Problem statement:
Convert the records from the beginning through the line containing "Action: click(358, 261)" into a two-column CSV with the headers input and output. Give one row for each text paired with its answer, putting each value in a single quoted field with line breaks replaced by spaces.

---------- Input data

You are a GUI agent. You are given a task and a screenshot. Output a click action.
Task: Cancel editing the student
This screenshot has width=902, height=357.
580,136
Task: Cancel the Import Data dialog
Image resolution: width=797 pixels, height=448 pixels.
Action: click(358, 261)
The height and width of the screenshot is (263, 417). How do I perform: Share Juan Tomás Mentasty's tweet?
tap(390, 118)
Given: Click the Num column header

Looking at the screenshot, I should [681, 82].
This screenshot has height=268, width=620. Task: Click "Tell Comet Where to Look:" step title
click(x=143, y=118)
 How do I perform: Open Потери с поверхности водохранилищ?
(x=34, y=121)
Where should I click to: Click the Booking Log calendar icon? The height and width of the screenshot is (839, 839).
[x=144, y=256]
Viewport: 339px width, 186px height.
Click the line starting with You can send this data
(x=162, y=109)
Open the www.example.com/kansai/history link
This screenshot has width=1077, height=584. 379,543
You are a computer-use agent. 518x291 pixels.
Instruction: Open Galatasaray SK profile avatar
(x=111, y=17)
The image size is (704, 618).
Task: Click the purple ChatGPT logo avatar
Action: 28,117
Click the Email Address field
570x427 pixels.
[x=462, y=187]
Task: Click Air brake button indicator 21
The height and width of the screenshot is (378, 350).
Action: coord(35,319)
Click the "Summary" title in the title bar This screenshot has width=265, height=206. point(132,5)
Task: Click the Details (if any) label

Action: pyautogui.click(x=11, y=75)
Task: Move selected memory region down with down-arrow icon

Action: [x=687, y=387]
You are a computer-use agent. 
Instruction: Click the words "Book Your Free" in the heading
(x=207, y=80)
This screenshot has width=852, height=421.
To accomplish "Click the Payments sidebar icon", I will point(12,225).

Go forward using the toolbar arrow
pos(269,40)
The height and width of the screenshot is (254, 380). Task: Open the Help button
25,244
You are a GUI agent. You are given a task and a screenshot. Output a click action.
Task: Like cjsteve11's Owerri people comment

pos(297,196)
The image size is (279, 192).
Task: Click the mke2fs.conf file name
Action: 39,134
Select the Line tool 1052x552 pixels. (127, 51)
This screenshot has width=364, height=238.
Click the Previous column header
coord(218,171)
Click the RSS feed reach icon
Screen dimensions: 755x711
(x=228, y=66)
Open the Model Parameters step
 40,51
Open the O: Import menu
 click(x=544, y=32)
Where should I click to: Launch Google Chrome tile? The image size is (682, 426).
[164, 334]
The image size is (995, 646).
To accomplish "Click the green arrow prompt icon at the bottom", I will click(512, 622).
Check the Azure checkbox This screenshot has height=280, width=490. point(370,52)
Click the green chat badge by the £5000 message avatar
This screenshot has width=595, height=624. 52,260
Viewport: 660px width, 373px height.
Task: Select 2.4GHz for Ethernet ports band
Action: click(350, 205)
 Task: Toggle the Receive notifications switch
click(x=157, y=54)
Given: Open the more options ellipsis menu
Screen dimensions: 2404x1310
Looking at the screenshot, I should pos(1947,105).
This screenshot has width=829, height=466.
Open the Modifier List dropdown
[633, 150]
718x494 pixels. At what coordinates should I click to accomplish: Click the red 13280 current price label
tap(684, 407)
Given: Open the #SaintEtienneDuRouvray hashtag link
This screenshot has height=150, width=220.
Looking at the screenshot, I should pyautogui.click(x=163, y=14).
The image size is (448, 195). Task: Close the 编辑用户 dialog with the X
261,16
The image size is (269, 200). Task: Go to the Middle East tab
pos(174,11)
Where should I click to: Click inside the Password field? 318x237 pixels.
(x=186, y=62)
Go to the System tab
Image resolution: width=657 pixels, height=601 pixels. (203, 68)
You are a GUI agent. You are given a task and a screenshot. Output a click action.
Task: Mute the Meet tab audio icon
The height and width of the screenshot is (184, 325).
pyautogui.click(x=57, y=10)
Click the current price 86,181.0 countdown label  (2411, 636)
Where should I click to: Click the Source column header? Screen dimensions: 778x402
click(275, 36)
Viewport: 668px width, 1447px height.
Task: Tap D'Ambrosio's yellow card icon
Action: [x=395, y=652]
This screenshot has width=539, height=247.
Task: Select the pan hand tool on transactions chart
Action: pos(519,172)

--------------------

Output of the task:
input,output
"You are a GUI agent. You are given a task and a screenshot. Output a click action. Task: Cancel editing the student This screenshot has width=902, height=357.","580,136"
"Task: Cancel the Import Data dialog Image resolution: width=797 pixels, height=448 pixels.","Action: click(358, 261)"